◆ Study material
+++
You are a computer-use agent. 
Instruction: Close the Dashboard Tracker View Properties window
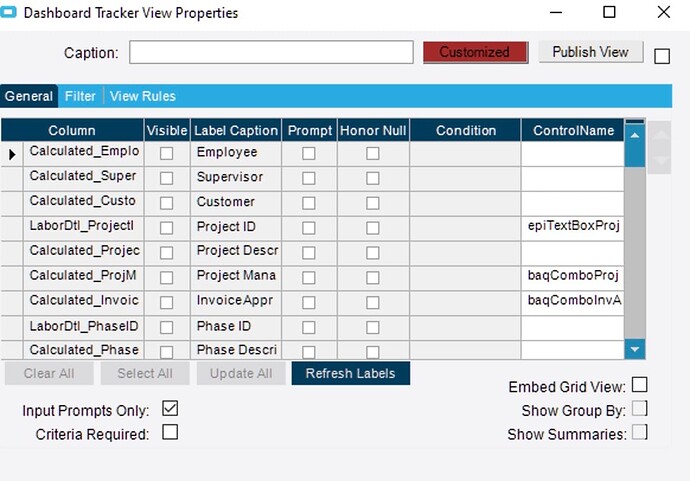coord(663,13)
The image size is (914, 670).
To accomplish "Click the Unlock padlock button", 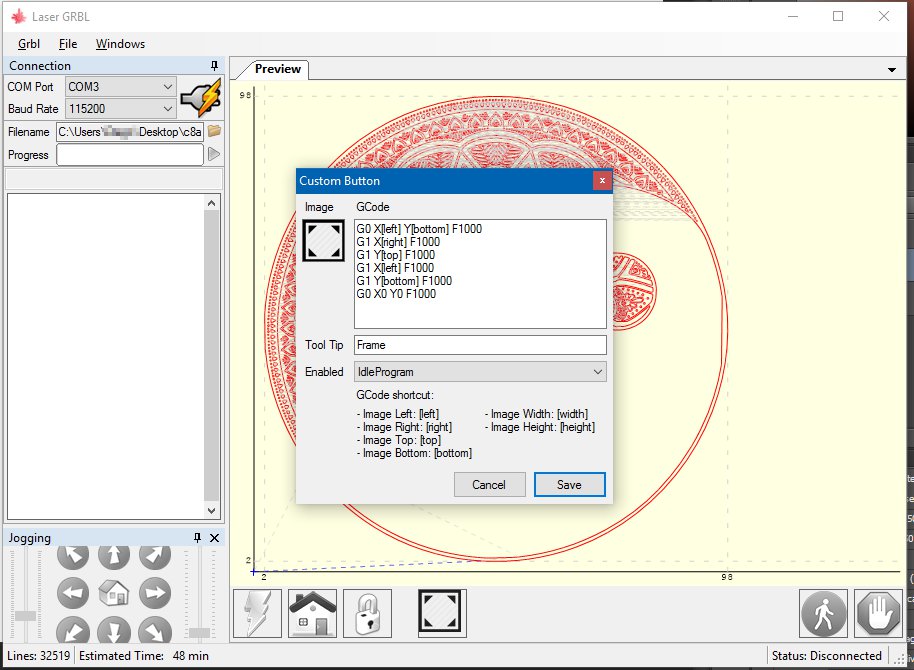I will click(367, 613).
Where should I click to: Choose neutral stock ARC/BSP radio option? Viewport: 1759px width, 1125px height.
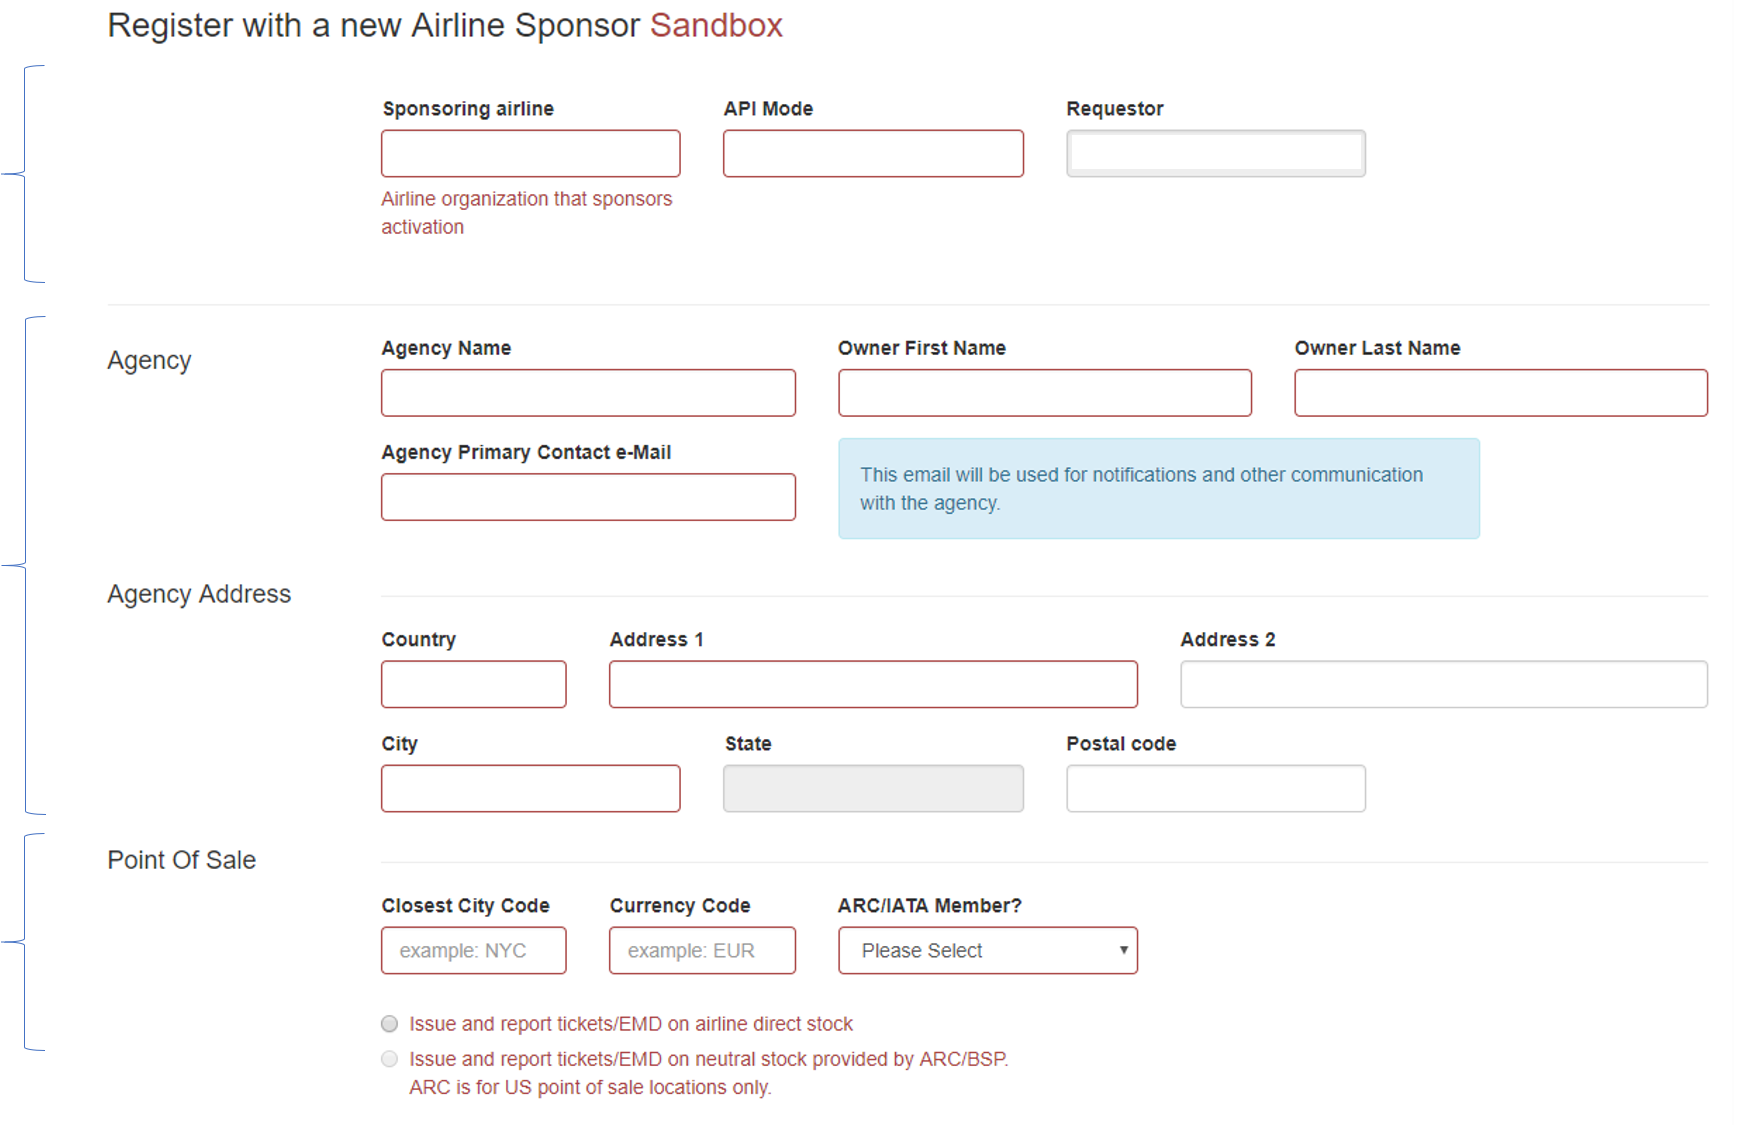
+++
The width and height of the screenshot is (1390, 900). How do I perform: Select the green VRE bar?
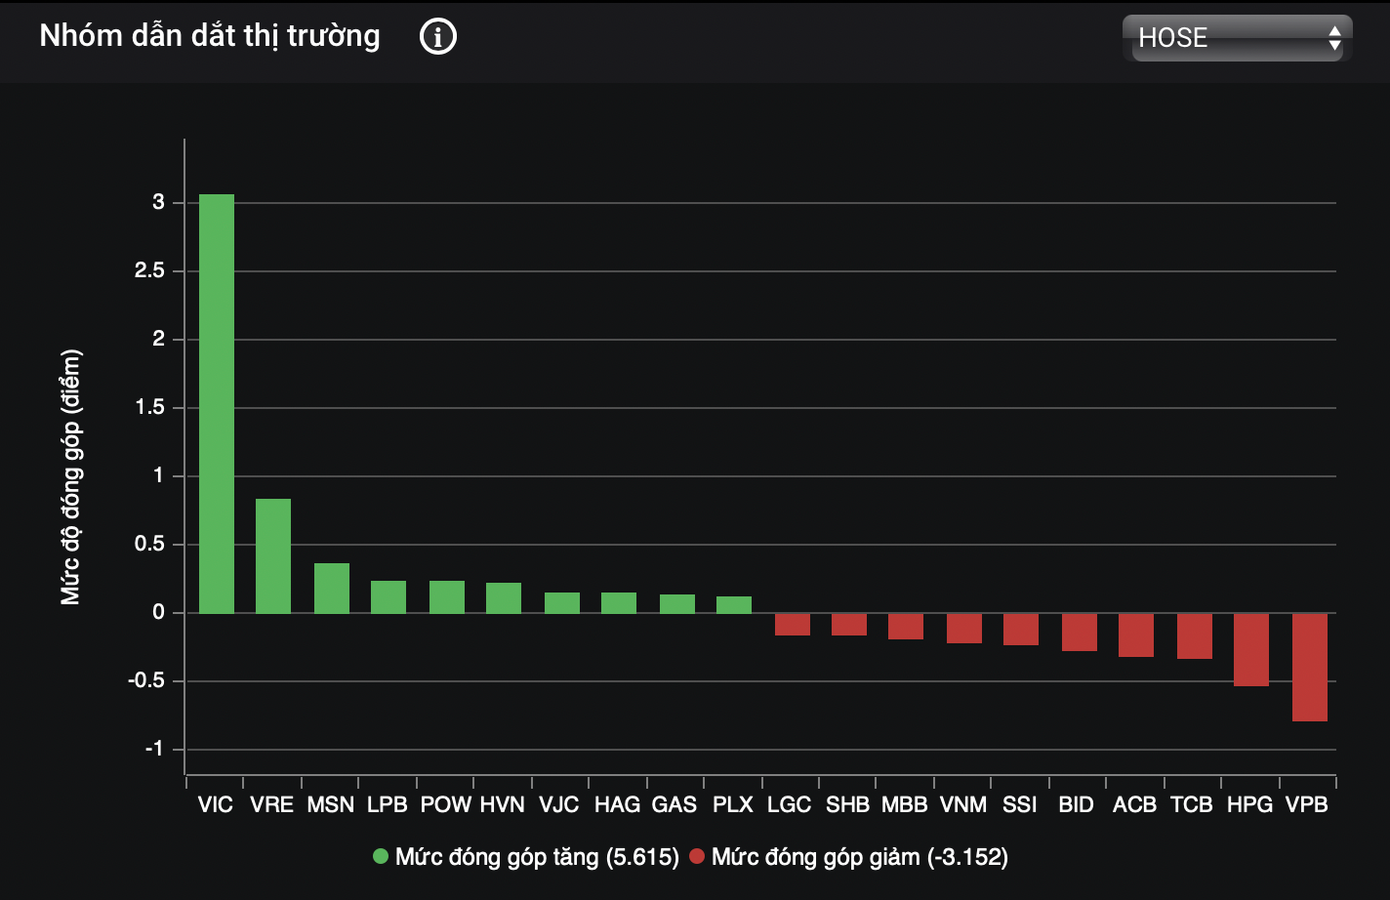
+++
◆ About this exercise
Where a line above contains the word "width", show that line.

◆ Output for this task
Where should I click to: Choose neutral stock ARC/BSP radio option? Viewport: 1759px width, 1125px height.
The width and height of the screenshot is (1390, 900). How do I perform: Select the green VRE bar?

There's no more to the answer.